Je reçois les plaintes de mes amis confinés :

– Où est le temps où je courais dans la rue, poussée par le vent, pour aller plus vite retrouver mon amoureux ? Où est le temps, privé d’espace ?

– Étant un mammifère à sang chaud, le contact avec les autres me manque ! Je suis malade d’éloignement.

– Il me reste des mondes de papier ; des héros de télé. Sans la conversation autour d’une tasse de café, c’est un peu vain.

– Je ne veux pas opposer le plaisir de marcher dans la ville et le plaisir de lire, mais quand même je me sens condamnée à la station assise, coincée dans mon bureau, devant le livre ouvert que je n’ai aucun plaisir à lire.

– Ta voix au téléphone, elle me fait encore davantage sentir ton absence.

– En fait de promenade, c’est dans mon passé que je me promène…
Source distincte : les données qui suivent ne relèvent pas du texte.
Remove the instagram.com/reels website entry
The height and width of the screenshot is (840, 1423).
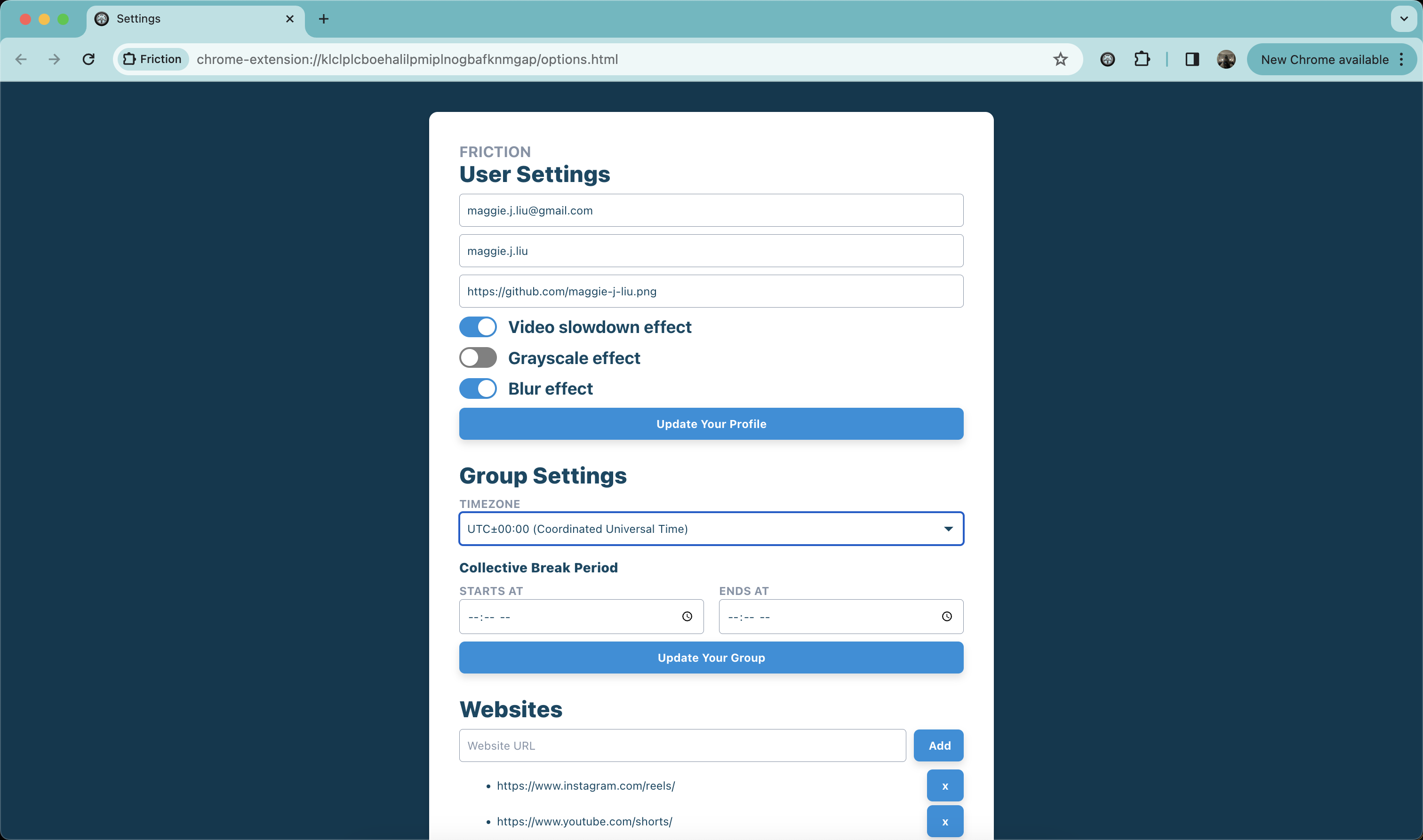944,785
– Le deuxième confinement est plus triste parce que j’ai l’impression qu’il sera suivi d’un troisième, une fois les fêtes passées. Est-ce que cette vie dont on a retiré les plaisirs cessera un jour ?

Quand le téléphone se tait, je regarde par la fenêtre, les toits gris. Rien que les toits gris d’en face (la couleur de rien serait-elle grise ?)
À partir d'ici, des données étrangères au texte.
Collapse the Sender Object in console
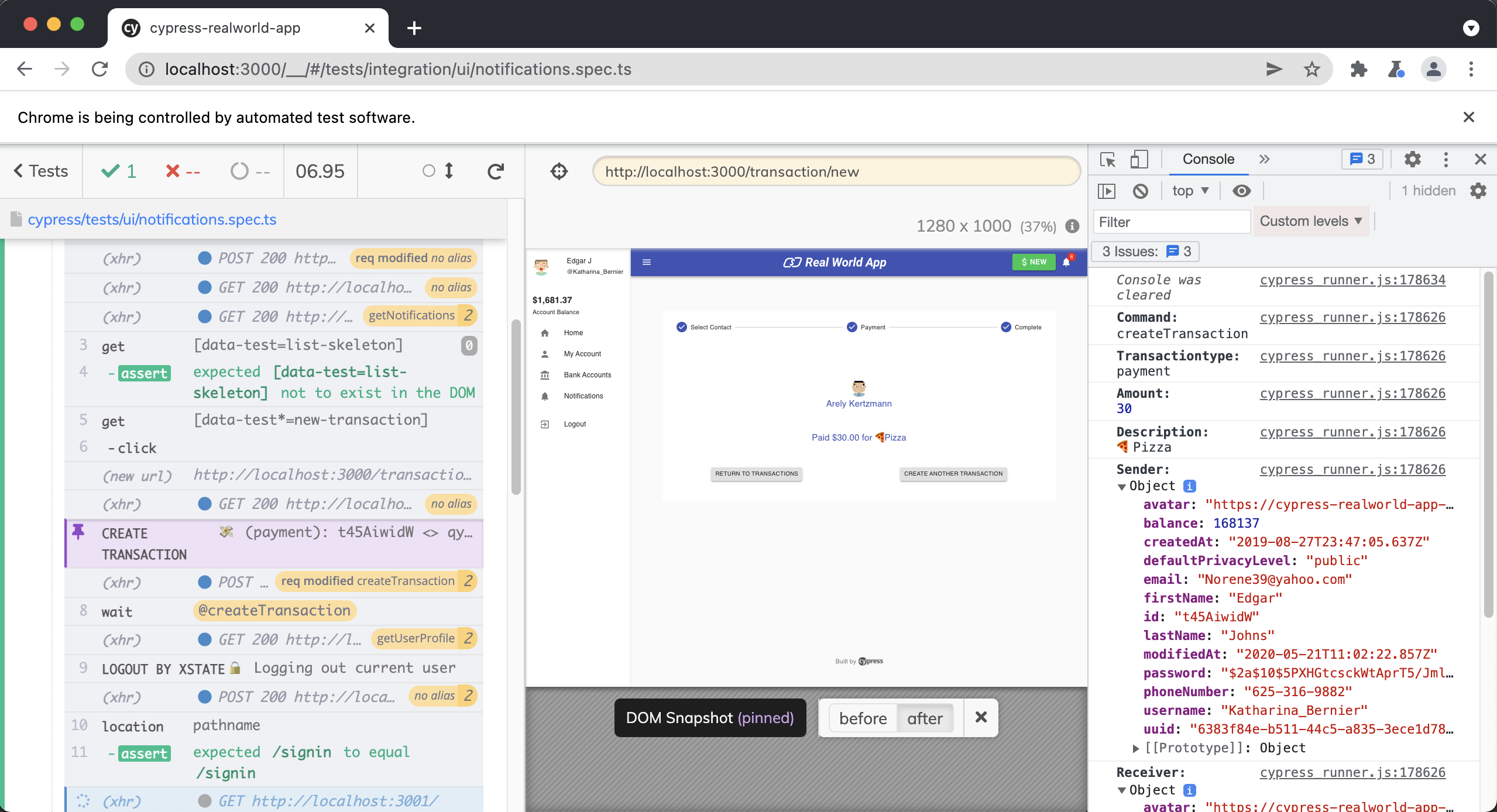Viewport: 1497px width, 812px height. point(1121,487)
Il faut sortir sur le balcon ; les arbres que j’ai vu s’épanouir au printemps sont toujours là, mais à présent, ils perdent leurs feuilles.

Pour me consoler je me dis qu’il vaut mieux observer intensément un petit bout de la ville que de courir partout sans voir ce que l’on voit. Il suffit d’attendre. Il suffit de ces nuages très noirs au-dessus de nos têtes et d’un ciel qui s’embrase avant la nuit pour que la beauté s’invite chez moi.

Le confinement paraît peu de choses à la privilégiée que je suis (un compagnon, une retraite, un appartement qui nous appartient…) à côté des évènements récents. Le pauvre Samuel Paty vient de mourir d’une mort atroce parce qu’il avait montré des caricatures sur Mahomet lors d’un cours sur la laïcité. Quelques jours plus tard, trois personnes étaient poignardées parce qu’elles étaient dans une église.

Le 24 octobre on pouvait lire sur le JDD une tribune signée Malka, Badinter,Kintzler en l’honneur du professeur : « On a tué un homme. De la manière la plus barbare et la plus expressive qui soit, dans le rituel codifié d’exécution religieuse de l’islam radical. On a assassiné un homme pour avoir accompli sa tâche avec modestie et sans frémir. On a exécuté un professeur qui remplissait la mission la plus noble, celle de contribuer à l’émancipation et à la construction de la conscience des jeunes élèves dont il avait la charge pédagogique et morale. On s’est attaqué au creuset de la République, son école. »

Rares sont les textes qui comme celui-ci me paraissent à la hauteur de mon émotion. La plupart me suffoquent.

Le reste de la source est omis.